Vais lire avant le repas quelques pages du récit de Sylvain Tesson sur la terrasse du restaurant de la Lécherette, un vieil homme commande un second café glacé, il porte un teeshirt sur lequel je reconnais le visage d'un footballeur suisse connu qui tient un vieil homme par l'épaule. Dessous la fonction : guérisseur, et un numéro de téléphone. Je ne saurais donner de nom au footballeur, ni au guérisseur d'ailleurs, mais le guérisseur, c'est le vieil homme qui termine son second café glacé. J'hésite à lui demander de soigner mon épicondylite et mes autres petits bobos.
Beau tableau de fin de journée, gris argent du côté de la Gummfluh, vert et or du côté du Pic Chaussy.

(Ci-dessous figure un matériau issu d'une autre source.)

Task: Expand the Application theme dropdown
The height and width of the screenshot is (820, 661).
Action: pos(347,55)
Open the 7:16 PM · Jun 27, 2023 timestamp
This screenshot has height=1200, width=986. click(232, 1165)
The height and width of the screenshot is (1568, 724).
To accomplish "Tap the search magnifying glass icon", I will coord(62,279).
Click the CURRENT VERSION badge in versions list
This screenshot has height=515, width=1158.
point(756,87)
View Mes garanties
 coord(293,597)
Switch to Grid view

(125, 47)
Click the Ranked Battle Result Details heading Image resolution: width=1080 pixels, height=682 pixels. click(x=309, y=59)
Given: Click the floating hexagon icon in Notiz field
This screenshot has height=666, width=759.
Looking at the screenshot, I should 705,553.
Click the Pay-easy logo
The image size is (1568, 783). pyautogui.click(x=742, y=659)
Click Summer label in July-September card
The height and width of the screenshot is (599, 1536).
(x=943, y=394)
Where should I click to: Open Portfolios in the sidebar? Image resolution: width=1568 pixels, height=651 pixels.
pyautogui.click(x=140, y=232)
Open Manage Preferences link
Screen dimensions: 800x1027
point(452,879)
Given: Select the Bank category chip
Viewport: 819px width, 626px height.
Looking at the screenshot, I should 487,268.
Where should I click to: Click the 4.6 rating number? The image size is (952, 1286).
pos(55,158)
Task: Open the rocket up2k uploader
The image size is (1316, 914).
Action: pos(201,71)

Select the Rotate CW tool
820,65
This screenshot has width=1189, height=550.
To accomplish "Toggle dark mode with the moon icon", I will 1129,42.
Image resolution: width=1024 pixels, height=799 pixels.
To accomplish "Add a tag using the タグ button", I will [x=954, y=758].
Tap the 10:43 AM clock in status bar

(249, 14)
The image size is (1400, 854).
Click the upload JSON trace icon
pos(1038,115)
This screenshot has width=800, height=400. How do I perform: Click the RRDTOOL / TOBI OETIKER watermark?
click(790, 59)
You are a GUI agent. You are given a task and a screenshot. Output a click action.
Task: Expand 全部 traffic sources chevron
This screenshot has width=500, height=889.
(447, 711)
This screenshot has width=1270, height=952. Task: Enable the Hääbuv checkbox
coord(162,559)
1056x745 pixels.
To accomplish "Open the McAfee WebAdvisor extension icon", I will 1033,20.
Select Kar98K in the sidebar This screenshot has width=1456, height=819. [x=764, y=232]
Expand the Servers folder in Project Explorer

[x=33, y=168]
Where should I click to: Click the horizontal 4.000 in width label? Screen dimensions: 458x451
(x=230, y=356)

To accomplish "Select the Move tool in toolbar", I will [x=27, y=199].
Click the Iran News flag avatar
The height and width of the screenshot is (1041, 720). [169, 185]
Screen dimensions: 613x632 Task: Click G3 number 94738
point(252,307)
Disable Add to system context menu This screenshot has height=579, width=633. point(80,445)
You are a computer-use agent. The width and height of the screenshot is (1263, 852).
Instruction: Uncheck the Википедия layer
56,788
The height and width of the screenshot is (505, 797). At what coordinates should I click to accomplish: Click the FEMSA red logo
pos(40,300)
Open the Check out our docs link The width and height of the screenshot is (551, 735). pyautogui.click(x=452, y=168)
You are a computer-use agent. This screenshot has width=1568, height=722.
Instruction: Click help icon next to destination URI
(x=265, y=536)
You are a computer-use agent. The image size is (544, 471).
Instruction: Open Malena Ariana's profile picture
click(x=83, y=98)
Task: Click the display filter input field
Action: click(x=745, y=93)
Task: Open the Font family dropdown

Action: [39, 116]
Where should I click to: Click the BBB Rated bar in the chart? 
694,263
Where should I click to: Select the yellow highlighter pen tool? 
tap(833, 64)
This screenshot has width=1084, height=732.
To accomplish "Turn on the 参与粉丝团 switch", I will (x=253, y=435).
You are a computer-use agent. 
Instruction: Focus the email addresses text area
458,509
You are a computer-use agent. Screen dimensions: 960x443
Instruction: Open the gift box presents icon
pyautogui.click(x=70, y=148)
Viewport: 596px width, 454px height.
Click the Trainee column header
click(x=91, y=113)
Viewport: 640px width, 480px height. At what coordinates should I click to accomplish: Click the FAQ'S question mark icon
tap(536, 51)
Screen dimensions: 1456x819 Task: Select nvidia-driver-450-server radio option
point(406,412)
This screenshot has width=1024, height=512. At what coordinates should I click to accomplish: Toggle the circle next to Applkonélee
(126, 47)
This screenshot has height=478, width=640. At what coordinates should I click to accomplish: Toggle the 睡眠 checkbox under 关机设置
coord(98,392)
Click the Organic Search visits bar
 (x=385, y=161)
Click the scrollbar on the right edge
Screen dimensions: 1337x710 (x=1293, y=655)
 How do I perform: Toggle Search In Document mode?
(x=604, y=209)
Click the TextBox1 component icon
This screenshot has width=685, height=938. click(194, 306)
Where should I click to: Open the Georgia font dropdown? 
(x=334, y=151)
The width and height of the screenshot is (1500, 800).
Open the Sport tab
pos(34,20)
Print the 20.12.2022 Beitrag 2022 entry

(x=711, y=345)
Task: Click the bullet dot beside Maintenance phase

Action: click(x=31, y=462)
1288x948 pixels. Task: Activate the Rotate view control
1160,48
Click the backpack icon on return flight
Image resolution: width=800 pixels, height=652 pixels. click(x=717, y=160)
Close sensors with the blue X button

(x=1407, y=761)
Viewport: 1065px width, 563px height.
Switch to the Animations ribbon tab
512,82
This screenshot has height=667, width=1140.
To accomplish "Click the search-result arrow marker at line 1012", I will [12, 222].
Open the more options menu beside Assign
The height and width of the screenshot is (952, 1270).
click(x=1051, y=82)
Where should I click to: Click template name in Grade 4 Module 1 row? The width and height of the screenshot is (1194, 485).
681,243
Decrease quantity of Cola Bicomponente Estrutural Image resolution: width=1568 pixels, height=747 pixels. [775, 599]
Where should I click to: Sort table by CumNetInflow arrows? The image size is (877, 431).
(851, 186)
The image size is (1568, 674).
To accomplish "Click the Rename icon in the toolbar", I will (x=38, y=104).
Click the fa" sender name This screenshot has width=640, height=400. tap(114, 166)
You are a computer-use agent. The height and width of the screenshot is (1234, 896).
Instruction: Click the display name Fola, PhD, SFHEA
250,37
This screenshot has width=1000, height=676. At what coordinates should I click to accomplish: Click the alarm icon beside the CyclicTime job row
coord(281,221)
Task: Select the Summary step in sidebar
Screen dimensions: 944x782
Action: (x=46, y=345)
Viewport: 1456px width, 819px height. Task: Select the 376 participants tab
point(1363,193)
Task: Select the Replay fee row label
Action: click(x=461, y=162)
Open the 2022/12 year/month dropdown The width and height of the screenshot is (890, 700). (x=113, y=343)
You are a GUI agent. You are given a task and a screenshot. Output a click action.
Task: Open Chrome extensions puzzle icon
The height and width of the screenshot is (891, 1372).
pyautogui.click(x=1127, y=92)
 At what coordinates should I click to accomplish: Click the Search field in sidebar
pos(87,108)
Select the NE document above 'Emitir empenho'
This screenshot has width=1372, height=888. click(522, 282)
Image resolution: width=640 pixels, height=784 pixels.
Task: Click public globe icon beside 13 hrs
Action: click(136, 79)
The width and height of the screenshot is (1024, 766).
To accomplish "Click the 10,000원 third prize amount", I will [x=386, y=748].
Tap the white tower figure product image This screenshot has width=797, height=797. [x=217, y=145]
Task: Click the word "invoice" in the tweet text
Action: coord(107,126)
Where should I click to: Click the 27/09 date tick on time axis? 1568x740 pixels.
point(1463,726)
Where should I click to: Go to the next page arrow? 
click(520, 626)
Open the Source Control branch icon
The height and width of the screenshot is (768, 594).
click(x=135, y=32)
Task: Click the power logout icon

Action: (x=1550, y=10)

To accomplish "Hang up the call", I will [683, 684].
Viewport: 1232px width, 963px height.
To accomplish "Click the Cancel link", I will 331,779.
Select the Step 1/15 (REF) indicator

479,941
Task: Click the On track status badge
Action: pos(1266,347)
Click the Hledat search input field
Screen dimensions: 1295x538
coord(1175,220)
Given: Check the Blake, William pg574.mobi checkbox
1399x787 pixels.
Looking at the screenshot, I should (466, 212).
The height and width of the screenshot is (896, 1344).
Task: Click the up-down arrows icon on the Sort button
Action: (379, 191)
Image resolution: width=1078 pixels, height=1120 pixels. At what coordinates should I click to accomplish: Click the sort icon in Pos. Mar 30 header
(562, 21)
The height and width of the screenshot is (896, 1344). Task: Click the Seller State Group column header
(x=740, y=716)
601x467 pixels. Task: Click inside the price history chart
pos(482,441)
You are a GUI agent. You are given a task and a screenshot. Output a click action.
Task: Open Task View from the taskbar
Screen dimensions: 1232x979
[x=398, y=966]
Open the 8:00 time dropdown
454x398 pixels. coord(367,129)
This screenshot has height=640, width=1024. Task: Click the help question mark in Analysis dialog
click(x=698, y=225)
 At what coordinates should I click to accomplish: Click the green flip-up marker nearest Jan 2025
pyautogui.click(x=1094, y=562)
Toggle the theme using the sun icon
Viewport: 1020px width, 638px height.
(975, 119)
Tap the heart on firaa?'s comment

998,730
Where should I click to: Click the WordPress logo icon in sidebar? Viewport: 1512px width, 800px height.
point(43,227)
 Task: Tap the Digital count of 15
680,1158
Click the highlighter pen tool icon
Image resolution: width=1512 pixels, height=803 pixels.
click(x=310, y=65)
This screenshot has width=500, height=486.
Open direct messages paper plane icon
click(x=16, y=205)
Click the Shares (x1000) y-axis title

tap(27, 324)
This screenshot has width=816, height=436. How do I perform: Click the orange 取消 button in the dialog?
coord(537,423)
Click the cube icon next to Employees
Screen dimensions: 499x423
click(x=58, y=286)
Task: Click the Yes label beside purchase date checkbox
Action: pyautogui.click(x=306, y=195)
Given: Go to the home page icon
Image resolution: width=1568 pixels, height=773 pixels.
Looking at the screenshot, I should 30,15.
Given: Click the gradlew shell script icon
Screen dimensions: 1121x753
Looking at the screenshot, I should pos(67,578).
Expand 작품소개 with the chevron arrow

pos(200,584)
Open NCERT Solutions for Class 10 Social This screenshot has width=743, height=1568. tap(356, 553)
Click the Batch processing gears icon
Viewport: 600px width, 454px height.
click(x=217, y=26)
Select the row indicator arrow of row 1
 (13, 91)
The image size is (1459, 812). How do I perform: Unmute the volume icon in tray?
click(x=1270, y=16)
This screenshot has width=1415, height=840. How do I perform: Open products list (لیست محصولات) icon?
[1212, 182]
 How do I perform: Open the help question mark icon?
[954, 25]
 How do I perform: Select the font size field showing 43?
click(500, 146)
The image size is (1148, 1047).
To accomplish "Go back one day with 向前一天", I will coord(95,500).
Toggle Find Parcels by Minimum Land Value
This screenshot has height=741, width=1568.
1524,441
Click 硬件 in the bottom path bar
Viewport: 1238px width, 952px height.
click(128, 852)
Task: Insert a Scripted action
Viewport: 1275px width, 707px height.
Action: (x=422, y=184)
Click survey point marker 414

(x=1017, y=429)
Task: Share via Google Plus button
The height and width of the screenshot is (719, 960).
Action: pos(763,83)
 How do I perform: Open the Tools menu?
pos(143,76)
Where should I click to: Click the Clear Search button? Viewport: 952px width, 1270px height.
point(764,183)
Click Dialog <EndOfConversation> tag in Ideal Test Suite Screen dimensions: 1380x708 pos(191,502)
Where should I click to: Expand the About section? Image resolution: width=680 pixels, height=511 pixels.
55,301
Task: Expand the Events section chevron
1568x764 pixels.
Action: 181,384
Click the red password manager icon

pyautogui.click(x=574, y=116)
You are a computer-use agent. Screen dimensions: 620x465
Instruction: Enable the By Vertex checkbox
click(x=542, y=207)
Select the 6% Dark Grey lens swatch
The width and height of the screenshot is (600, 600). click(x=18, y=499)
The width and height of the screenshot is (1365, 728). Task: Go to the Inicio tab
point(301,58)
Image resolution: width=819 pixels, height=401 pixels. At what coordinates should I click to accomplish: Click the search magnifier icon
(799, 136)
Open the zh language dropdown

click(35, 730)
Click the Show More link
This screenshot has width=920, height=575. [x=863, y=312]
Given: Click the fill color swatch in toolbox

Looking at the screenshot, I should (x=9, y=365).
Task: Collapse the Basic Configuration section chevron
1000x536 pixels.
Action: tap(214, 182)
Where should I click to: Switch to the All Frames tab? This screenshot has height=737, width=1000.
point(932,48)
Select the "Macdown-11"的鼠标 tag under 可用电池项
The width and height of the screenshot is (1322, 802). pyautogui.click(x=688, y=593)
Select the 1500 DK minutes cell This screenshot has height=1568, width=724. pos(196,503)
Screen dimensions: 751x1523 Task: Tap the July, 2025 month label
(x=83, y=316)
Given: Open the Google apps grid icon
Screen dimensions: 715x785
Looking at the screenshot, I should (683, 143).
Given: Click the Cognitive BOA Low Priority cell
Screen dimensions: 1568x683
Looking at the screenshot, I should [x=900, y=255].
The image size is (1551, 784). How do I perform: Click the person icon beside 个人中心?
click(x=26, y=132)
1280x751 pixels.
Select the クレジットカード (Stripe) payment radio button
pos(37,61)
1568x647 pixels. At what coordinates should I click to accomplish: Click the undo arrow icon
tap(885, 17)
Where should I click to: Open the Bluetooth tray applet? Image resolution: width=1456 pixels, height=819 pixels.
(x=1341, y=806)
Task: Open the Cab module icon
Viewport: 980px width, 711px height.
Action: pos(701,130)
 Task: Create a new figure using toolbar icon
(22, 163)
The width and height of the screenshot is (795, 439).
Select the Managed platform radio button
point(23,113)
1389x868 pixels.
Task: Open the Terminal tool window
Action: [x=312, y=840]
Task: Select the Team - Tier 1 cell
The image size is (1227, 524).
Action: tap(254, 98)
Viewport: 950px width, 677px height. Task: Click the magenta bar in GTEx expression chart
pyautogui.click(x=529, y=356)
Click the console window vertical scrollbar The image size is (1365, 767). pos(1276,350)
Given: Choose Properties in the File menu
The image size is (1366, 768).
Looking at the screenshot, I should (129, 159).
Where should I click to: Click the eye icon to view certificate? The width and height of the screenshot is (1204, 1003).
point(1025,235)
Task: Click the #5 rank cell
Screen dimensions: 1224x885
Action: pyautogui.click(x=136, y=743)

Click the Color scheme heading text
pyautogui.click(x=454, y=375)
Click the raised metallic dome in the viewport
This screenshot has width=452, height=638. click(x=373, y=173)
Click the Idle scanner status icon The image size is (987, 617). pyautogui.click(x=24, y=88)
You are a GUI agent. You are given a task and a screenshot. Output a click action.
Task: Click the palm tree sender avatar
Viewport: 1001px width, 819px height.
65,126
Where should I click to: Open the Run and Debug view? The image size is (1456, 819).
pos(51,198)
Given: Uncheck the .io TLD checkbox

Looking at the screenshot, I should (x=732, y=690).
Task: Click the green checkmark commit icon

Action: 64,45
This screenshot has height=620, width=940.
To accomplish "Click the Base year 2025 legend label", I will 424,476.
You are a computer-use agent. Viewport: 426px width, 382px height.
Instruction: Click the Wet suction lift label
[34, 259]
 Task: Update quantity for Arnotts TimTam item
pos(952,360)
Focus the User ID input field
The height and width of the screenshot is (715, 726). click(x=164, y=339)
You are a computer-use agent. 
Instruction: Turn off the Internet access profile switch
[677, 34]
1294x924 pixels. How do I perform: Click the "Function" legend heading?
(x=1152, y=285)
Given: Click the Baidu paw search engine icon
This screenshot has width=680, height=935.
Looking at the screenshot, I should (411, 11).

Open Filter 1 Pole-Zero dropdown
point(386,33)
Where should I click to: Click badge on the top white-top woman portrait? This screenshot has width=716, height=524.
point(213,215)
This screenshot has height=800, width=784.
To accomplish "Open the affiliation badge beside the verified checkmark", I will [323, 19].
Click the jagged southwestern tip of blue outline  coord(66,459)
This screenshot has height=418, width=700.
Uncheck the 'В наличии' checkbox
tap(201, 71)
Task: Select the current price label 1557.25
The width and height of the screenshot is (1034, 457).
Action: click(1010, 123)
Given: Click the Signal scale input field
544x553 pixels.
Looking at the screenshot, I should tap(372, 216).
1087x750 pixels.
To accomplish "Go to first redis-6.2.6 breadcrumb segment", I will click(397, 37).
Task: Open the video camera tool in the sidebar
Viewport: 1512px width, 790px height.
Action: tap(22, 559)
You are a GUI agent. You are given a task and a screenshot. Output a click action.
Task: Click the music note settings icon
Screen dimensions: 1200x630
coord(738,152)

On décide de monter demain au Lac Lioson.
Lu chez Tesson: L'imprévu de l'ermite sont ses pensées. Elles seules rompent le cours des heures identiques. D'où vient mon amour des aphorismes, des saillies et des formules ? Et d'où vient ma préférence des particularismes aux ensembles, des individus aux groupes ? De mon nom ? Tesson, le fragment de quelque chose qui fut. Il conserve dans sa forme le souvenir de la bouteille. Le Tesson serait un être nostalgique de l'unité perdue, cherchant à renouer avec le Tout. ce que je fais ici, en me saoulant dans les bois.
Le silence me revient, l'immense silence qui n'est pas l'absence de bruit mais la disparition de tout interlocuteur.
Ces notes pour y regarder à deux fois.